Alice sees things that other people miss. Sitting on a riverbank with her sister, she watches a white rabbit run past, wearing clothes and checking a pocket watch. Following the rabbit down its hole, she drops into a fantastic world where she grows and shrinks in an instant, her tears cause a major flood, and caterpillars give sage advice. Soon she is taking directions from the Cheshire Cat, attending a tea party with the March Hare and the Mad Hatter, and playing croquet with a deck of cards.
Six months later—sitting by a cozy fire, her adventures over—Alice wonders what life is like on the other side of the mirror above the fireplace. Without a second thought, she climbs up the mantel and steps into a world where people move about in paintings on the wall and chessmen stroll arm in arm around the room. The human-size Red Queen explains that the surrounding countryside is a giant chessboard and that Alice can become a queen by traveling to the eighth row.
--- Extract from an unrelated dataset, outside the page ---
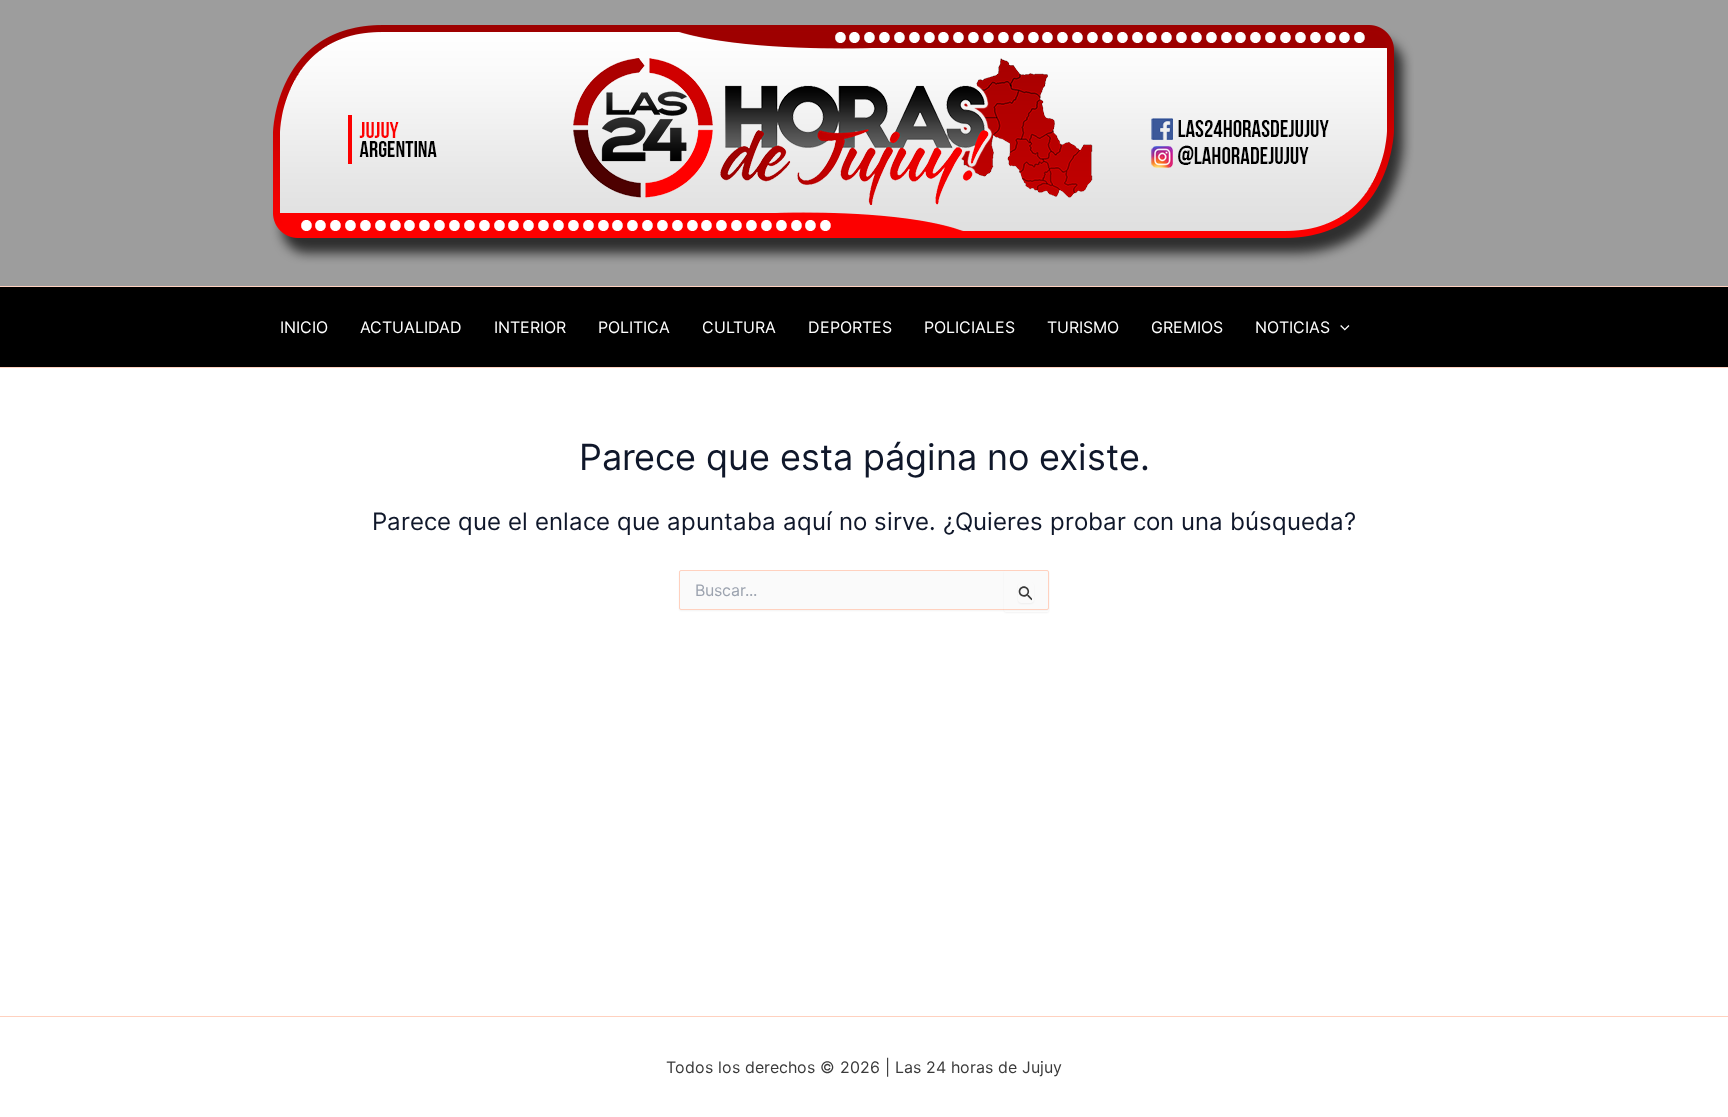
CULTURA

On her new adventure, Alice encounters Tweedledee and Tweedledum, Humpty Dumpty, a Queen who turns into a talking sheep, and many more bizarre characters.
Filled with intriguing logic problems, dizzying word play, and delightful distortions of cause and effect, Alice’s Adventures in Wonderland and Through the Looking-Glass are glorious romps through alternate realities where nonsense is deep and meaningful, perception can’t be trusted, and a little girl’s fantasies can charm and challenge even the keenest of adult minds.